[Start of section]

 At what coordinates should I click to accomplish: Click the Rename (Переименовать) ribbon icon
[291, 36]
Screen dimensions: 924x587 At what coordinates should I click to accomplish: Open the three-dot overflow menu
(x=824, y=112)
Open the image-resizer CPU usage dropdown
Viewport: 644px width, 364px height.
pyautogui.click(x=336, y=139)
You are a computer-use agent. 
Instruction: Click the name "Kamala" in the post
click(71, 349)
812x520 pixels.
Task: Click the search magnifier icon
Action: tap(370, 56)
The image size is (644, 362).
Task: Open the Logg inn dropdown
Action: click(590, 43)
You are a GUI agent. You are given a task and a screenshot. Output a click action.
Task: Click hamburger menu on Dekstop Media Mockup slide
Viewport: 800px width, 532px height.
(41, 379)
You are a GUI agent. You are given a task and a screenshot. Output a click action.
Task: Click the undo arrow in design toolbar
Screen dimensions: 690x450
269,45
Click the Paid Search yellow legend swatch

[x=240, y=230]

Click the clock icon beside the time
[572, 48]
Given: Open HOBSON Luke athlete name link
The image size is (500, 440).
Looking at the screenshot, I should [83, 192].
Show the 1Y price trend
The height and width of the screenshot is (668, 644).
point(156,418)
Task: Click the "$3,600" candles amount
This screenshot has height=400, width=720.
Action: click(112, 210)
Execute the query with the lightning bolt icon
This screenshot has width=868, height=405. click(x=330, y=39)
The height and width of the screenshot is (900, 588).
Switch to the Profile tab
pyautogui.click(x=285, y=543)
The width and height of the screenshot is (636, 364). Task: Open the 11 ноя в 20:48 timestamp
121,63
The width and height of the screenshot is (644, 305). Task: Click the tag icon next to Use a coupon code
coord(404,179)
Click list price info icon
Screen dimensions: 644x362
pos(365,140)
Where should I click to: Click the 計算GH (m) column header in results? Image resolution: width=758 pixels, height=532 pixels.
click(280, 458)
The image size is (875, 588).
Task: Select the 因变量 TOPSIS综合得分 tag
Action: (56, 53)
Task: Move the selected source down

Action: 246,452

[End of section]

● Your instructions
Print, without any change, the line containing "The height and width of the screenshot is (900, 588)." and each line after it to the end of the material.

● Written response
The height and width of the screenshot is (900, 588).
Switch to the Profile tab
pyautogui.click(x=285, y=543)
The width and height of the screenshot is (636, 364). Task: Open the 11 ноя в 20:48 timestamp
121,63
The width and height of the screenshot is (644, 305). Task: Click the tag icon next to Use a coupon code
coord(404,179)
Click list price info icon
Screen dimensions: 644x362
pos(365,140)
Where should I click to: Click the 計算GH (m) column header in results? Image resolution: width=758 pixels, height=532 pixels.
click(280, 458)
The image size is (875, 588).
Task: Select the 因变量 TOPSIS综合得分 tag
Action: (56, 53)
Task: Move the selected source down

Action: 246,452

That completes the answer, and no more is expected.